Who wants fading, crackly radio in 2016? Poor sound is no longer on, especially when it devours spectrum and increases energy bills.
For broadcasters the analog shortwave, longwave and medium wave (AM) bands seem to be old hat. AM has been largely ditched or at least halved worldwide compared to 2006, one of its peak years.
Even so, about 25 percent of current BBC World Service listeners (about 130 million) still tune in to shortwave in regions like northern Nigeria for instance.
AM surely suffers from an image problem. Many people still associate it to the Cold War. But, barring the “crackly” interference that can be annoying for listeners and costly to broadcasters, AM offers many advantages. For example it can be used where broadband is not ubiquitous and electricity not on tap — and this covers a lot of territories outside Europe and the United States.
Countries such as India, Russia, Pakistan, Vietnam, Indonesia, Malaysia, South Korea, China, Taiwan and Japan as well as some Arab countries have already recognized and reassessed the possibilities of AM. They are leading the way in replacing AM analog services with digital sound broadcasting systems in order to obtain audio quality close to that of FM and a stable, mobile reception over long distances.
India is progressing rapidly with replacing its AM analog broadcast networks (mainly medium wave) with the Digital Radio Mondiale standard. Just last month Indian public broadcaster, All India Radio, began carrying two popular radio programs over one single frequency in New Delhi in the DRM standard only.

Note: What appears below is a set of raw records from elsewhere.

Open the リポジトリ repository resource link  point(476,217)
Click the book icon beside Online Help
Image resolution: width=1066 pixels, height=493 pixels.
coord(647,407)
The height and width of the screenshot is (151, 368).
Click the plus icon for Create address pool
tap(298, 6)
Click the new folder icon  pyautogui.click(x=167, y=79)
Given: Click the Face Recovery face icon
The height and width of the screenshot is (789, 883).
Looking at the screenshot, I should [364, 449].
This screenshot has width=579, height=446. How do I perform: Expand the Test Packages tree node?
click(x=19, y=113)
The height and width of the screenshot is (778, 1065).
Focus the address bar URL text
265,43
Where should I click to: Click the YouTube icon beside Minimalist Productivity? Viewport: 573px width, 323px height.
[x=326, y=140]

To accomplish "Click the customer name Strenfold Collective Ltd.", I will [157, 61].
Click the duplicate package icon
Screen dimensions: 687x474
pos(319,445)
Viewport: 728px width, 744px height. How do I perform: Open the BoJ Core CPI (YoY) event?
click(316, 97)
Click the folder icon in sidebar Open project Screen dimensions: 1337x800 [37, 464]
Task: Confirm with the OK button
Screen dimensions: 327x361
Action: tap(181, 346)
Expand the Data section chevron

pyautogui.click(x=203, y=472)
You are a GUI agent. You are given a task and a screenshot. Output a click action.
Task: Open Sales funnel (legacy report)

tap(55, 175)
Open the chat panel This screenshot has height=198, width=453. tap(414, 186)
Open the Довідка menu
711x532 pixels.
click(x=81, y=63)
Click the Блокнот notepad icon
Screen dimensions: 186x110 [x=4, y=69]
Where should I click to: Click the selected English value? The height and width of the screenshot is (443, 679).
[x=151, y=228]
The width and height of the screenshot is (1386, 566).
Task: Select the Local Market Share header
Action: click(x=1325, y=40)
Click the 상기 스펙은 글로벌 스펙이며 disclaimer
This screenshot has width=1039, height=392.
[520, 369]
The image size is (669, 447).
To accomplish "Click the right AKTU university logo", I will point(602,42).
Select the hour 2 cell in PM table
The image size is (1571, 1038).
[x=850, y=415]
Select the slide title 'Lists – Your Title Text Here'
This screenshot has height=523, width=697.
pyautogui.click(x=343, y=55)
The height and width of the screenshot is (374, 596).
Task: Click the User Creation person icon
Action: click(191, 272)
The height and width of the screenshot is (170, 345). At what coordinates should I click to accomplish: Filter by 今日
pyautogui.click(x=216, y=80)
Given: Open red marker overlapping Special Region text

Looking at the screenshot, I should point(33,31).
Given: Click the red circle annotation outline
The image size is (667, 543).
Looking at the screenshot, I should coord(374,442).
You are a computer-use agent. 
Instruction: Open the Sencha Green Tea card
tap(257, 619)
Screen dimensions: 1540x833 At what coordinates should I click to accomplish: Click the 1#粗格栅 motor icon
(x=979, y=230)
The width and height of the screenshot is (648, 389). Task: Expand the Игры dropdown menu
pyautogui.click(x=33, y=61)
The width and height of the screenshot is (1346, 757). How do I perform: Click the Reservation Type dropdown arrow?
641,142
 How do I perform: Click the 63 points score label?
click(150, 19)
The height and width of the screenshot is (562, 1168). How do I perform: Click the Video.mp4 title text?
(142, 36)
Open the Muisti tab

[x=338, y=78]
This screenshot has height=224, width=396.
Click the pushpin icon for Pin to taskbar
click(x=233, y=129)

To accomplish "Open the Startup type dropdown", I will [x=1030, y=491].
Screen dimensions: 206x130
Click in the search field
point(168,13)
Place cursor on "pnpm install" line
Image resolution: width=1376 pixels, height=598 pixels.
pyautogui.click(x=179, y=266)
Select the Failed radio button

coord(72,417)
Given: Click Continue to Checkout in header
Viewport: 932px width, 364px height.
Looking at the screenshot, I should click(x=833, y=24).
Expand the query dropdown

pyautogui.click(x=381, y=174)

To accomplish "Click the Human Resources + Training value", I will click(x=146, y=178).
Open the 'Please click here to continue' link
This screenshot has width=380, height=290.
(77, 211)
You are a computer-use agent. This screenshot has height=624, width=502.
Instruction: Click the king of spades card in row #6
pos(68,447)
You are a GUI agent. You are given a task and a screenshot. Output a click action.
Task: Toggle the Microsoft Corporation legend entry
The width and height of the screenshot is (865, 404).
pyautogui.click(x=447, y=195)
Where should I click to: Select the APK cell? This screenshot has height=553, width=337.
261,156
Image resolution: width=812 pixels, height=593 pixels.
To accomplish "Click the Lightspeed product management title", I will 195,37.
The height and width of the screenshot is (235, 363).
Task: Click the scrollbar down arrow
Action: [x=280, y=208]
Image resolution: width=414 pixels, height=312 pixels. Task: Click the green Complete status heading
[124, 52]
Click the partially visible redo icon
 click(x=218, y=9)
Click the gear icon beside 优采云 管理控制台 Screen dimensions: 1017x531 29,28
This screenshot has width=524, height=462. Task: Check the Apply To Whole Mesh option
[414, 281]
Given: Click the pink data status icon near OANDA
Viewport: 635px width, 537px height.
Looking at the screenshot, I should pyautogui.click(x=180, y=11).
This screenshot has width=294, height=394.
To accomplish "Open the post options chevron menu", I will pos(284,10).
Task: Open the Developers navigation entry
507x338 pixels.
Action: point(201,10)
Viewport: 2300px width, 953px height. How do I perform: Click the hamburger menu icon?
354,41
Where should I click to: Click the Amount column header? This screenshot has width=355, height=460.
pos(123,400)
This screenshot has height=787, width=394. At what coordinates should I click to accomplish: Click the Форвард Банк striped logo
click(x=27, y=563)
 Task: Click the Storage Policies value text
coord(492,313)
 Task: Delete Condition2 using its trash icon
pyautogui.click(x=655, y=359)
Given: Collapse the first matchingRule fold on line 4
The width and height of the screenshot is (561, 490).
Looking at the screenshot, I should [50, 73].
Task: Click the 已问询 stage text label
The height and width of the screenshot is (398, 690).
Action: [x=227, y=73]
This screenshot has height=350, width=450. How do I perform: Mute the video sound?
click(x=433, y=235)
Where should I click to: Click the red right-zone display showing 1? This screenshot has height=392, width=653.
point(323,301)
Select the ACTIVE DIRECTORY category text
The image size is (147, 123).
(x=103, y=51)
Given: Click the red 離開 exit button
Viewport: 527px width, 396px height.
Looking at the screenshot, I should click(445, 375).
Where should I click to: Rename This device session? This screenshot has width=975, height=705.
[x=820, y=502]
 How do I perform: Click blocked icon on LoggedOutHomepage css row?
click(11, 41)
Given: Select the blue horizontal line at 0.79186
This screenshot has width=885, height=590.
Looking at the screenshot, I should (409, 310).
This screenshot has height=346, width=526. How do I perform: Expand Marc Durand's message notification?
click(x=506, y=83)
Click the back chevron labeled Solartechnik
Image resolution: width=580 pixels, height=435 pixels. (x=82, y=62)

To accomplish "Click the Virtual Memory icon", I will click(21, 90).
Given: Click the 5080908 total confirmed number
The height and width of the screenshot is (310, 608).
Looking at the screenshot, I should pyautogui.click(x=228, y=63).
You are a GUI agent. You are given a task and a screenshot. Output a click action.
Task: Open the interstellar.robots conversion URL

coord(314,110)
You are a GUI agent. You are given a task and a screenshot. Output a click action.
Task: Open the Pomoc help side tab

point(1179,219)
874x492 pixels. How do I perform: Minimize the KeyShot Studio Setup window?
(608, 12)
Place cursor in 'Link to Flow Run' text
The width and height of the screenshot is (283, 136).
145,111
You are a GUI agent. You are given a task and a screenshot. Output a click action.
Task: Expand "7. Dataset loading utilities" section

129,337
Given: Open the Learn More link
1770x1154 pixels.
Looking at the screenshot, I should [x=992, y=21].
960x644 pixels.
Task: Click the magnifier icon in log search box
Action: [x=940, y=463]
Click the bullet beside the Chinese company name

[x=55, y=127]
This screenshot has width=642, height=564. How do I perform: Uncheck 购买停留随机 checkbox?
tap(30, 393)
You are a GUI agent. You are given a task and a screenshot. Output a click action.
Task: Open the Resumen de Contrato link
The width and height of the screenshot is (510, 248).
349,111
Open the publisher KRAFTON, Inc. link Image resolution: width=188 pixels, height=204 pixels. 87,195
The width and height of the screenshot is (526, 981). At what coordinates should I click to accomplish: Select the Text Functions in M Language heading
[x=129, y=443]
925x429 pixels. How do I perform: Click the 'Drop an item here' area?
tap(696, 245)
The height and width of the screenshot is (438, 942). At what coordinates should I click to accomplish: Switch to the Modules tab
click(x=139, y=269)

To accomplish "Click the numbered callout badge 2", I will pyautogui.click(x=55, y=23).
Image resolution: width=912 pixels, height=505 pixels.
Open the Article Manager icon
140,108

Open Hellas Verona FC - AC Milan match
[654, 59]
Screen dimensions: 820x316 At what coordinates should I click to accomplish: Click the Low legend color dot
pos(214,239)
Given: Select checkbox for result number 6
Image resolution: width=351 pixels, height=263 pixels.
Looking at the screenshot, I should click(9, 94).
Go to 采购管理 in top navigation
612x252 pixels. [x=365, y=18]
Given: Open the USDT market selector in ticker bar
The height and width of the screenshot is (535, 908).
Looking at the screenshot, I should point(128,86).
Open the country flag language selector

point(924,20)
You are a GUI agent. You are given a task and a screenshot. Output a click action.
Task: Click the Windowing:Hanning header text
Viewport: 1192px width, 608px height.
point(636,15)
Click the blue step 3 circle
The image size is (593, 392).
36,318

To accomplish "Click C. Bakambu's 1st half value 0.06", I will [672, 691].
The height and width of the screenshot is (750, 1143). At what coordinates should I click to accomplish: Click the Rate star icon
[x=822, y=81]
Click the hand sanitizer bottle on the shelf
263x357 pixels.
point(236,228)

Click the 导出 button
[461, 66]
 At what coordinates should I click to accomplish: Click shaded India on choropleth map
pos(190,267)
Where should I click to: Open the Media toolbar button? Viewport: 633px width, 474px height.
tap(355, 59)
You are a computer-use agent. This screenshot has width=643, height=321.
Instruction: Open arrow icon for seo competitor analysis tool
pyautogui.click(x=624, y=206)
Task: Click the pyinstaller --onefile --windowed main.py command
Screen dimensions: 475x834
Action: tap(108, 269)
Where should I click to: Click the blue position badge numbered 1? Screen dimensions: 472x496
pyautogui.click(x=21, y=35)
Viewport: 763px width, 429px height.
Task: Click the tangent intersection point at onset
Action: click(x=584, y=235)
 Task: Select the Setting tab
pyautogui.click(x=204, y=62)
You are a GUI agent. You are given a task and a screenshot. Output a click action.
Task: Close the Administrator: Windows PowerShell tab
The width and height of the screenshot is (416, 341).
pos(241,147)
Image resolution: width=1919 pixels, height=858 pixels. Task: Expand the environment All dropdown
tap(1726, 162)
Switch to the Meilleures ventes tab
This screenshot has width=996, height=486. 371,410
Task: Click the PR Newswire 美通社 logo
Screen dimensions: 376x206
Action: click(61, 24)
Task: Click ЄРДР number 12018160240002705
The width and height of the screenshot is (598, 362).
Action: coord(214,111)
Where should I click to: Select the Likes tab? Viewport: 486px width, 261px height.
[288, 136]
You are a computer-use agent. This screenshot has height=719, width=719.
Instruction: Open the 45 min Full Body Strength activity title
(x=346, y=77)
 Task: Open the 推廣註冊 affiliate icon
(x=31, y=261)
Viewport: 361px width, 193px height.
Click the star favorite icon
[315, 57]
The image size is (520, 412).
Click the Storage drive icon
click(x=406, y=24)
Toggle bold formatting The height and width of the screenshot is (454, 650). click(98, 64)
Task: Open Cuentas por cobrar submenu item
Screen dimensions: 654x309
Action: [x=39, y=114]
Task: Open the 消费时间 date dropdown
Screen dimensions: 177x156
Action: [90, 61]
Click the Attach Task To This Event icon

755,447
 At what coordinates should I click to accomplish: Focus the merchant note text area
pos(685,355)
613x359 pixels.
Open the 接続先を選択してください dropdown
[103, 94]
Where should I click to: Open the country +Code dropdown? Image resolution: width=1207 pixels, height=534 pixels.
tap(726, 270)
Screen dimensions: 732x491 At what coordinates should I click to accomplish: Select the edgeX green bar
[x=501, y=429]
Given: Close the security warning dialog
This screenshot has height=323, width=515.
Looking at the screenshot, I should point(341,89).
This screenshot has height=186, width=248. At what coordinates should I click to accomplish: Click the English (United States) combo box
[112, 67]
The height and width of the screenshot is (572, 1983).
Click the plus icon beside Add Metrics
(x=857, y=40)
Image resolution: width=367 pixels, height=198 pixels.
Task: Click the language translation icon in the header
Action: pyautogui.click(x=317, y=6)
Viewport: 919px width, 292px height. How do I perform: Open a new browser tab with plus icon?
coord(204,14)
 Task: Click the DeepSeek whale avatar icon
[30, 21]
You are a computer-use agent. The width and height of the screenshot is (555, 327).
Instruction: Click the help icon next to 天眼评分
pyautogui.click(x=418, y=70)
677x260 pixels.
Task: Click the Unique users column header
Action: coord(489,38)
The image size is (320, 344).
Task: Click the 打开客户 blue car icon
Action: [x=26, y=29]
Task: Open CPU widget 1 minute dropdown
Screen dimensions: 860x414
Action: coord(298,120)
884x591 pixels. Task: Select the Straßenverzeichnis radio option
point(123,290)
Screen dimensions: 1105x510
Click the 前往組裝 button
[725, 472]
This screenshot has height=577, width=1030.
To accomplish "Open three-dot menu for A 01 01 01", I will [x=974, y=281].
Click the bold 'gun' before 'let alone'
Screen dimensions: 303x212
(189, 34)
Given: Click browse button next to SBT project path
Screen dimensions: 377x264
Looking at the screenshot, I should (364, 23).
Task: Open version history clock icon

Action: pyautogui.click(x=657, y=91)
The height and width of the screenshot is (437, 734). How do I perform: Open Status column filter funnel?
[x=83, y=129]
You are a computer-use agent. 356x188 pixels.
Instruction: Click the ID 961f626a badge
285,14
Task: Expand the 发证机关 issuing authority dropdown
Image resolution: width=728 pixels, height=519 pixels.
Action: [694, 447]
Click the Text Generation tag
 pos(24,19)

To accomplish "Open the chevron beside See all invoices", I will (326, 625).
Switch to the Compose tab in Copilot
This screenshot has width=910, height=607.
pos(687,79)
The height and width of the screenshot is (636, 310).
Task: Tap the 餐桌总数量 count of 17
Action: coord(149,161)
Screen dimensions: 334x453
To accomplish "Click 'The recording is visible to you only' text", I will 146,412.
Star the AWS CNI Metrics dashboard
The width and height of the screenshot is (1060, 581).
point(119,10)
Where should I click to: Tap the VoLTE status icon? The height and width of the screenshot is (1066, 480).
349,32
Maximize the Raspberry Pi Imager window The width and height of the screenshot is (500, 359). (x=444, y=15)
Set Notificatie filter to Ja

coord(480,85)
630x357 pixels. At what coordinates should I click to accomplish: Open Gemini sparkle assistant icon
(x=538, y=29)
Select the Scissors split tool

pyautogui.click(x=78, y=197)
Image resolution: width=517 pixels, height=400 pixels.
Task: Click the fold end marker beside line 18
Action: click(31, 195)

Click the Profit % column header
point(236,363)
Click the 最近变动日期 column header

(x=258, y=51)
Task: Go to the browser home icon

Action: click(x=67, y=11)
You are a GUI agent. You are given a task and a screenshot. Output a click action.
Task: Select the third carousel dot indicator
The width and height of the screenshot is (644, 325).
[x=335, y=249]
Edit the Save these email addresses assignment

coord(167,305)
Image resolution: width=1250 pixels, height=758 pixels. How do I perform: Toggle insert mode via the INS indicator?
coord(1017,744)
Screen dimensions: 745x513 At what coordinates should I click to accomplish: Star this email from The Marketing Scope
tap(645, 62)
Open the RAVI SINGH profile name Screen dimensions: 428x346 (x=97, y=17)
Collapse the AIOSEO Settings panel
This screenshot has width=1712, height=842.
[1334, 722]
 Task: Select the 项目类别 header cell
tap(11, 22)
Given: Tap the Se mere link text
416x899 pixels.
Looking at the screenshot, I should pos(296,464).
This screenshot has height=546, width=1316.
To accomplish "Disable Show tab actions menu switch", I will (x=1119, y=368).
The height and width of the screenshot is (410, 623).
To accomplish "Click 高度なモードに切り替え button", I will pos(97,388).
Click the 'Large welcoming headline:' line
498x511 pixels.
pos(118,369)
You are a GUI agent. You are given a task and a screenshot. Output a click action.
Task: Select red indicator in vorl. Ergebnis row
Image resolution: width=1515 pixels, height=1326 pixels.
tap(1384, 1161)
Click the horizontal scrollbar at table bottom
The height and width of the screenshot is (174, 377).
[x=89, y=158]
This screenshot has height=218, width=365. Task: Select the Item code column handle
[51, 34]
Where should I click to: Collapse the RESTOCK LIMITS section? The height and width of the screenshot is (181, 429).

Increasing digital broadcasts will ensure that low-cost DRM30 receivers become widely available. At IBC last year, the prototype of the first DRM30 Indian designed receiver was unveiled. This summer it will be commercially available. In other parts of the world, receiver development is gaining ground. After a recent visit to a DRM test site in Pretoria, the South African Communications Minister Faith Muthambi called for receiver manufacturing to take place directly in the country so as to boost the economy.
But is AM still a real option in 2016 when mobiles, Internet, abound with such vigor? Maybe, Russia and China’s interest in acquiring frequencies abandoned by other broadcasters that are mesmerized by social media should give us pause for thought.
As we know, vinyl records are making a spirited return, while CDs are often seen today just as wind chimes. While tweeting news is all the rage, we should also give the AM bands new clothes and a fresh, holistic assessment. Digital AM gives excellent sound over very large areas at much lower costs and sometimes without any third party interference.
Therefore, instead of bemoaning the scrapped transmitters and lack of listeners, make an effort to preserve them, where realistic.
Like old vinyls, AM is unique. Before binning it, take the opportunity to consider the evidence as well as to carry out a full cost benefit and impact analysis. And while some countries may need more than one digital standard to fulfill their digital ambitions, the availability of multi-standard chipsets should give countries the assurance that they can reach listeners in all corners of the world as well as in their countries with the appropriate quality.
Ruxandra Obreja is the head of Digital Radio Development in the BBC World Service Group and chairman of Digital Radio Mondiale.